Category: Glomerular Diseases

  • 1402 Glomerular Diseases: Clinical, Outcomes, and Therapeutics

Authors

  • Raza, Khateeb, Corewell Health Southwest Michigan, Saint Joseph, Michigan, United States
  • Dorst, Andrew, Michigan State University College of Osteopathic Medicine, East Lansing, Michigan, United States
  • Alam, Salar, Corewell Health Southwest Michigan, Saint Joseph, Michigan, United States
  • Kwon, Katherine Westin, Corewell Health Southwest Michigan, Saint Joseph, Michigan, United States
Introduction

Membranous nephropathy, a common cause of nephrotic syndrome, is characterized by the widespread autoantibody targeting of the glomerular basement membrane and subsequent subepithelial immune complex deposition causing renal impairment. Primary Membranous Nephropathy (PMN) arises from autoantibodies against glomerular podocytes. Phospholipase A2 receptor (PLA2R) remains a predominant target, followed by Thrombospondin type-1 domain containing 7A (THSD7A). Recent studies indicate autoantibodies to Neural Epidermal Growth Factor-like 1 (NELL-1), a non-podocyte target, as a significant emerging cause of PMN. Furthermore, an association between NELL-1-associated PMN and α-lipoic acid (ALA), a common over-the-counter (OTC) antioxidant, is suggested. Herein, a case of NELL-1-positive PMN caused by ALA is described.

Case Description

An 84-year-old male with chronic kidney disease 3b/A3 and type 2 diabetes with peripheral neuropathy was evaluated by nephrology for nephrotic range proteinuria. He notably had a 15-month increase in microalbumin/creatinine ratio from 15 mg/g to 5,410 mg/g, despite therapy with SGLT2i, ARB, and GLP-1. Serum creatinine showed mild fluctuations; his exam remained without stigmata of nephrotic syndrome. Work-up for infectious, autoimmune, or malignant etiologies was unremarkable. Renal biopsy was positive for NELL-1 and negative for PLA2R or THSD7A. An in-depth review revealed an undocumented start of ALA 18 months prior by the patient in attempts to treat neuropathy refractory to maximum gabapentin dosage.

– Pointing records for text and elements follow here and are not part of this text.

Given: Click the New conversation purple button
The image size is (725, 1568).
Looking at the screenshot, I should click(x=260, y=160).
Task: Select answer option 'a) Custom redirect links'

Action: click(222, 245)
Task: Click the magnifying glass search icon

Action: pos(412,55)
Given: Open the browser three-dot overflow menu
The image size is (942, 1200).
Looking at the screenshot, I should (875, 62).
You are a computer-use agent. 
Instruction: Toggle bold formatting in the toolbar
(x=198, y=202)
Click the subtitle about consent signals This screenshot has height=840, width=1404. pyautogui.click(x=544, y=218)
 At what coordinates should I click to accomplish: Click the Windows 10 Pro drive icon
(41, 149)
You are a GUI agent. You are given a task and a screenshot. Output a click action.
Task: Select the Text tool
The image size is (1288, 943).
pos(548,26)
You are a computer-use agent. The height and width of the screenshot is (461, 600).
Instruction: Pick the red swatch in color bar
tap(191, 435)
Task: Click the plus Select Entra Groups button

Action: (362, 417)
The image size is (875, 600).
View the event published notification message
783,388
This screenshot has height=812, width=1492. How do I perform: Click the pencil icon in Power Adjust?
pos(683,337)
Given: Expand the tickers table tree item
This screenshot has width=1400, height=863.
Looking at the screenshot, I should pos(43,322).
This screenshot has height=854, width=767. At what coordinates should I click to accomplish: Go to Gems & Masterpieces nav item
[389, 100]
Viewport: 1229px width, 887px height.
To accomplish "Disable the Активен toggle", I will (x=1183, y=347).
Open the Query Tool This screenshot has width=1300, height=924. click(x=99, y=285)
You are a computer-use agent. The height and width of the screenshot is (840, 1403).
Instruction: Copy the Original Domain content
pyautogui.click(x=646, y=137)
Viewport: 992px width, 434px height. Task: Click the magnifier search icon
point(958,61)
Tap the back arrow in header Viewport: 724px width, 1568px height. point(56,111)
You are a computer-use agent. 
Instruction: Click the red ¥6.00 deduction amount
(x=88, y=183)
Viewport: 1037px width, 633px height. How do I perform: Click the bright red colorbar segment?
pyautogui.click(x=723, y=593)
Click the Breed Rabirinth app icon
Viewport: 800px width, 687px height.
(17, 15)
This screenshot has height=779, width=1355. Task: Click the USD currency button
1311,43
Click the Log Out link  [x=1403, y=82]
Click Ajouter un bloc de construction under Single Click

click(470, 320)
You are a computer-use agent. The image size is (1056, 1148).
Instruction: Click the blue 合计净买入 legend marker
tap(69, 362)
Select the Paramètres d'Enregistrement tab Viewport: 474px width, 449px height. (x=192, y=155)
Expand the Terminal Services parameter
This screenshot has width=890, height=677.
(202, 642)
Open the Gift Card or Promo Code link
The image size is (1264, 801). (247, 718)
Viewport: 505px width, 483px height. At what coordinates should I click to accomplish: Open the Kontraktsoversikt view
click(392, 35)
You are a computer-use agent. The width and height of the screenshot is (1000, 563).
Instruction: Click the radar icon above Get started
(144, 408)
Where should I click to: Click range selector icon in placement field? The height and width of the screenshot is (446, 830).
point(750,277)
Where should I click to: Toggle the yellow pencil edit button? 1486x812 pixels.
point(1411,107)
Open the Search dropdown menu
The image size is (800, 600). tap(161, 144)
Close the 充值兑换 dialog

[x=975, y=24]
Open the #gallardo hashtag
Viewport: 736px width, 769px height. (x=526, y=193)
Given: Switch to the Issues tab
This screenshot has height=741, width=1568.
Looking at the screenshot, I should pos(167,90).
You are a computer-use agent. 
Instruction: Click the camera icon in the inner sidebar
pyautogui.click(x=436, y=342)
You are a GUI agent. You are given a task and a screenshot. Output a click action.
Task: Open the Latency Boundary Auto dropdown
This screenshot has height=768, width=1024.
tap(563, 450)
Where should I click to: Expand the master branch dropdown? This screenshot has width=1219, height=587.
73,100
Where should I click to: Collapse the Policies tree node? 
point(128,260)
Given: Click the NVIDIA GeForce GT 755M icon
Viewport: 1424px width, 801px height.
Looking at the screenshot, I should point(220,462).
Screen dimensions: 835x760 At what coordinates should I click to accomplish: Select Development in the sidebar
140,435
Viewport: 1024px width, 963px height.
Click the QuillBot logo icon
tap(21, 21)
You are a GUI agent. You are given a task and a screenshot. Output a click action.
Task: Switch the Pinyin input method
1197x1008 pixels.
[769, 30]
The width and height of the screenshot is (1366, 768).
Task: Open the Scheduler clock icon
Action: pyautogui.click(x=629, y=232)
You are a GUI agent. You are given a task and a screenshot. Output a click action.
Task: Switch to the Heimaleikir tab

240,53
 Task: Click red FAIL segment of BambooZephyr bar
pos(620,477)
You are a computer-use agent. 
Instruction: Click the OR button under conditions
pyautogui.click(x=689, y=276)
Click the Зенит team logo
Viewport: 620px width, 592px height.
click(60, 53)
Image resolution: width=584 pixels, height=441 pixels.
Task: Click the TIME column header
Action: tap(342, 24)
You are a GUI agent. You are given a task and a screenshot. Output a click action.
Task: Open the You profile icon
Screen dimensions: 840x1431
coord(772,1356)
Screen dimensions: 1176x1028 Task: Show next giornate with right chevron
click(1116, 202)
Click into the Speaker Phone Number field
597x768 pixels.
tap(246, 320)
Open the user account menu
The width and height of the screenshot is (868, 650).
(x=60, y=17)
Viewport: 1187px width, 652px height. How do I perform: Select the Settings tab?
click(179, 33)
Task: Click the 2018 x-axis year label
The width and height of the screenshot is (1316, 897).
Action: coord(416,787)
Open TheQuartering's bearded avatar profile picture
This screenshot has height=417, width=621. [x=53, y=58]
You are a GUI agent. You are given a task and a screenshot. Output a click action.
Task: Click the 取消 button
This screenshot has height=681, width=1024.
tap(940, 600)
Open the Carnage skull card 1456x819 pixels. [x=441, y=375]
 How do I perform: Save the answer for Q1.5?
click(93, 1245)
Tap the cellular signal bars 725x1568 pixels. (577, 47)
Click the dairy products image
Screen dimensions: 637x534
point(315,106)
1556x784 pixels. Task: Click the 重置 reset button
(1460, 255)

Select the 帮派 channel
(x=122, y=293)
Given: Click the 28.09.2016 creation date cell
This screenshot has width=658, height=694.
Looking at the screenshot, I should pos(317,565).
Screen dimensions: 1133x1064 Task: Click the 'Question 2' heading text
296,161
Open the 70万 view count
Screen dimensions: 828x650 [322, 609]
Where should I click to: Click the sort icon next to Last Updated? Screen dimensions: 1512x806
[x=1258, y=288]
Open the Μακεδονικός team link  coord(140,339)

Prompt discontinuation of ALA led to improved proteinuria in subsequent labs.

Discussion

NELL-1 PMN induced by ALA supplementation is a rare phenomenon seldom described in literature. Its mechanism, though not fully understood, has been proposed through the activation of autoantibodies. Classically, PMN is treated with immunosuppressive agents. In NELL-1 PMN linked to ALA use, recent literature suggests discontinuation of ALA as sufficient treatment. Contemporary trends have led to the increased use of understudied and under-recognized OTC supplements such as ALA in the treatment of neuropathy. These trends have thus necessitated heightened awareness of potential adverse effects and medication interactions. Timely recognition of adverse effects due to supplements is essential to prevent unnecessary treatment and prompt discontinuation of offending agents.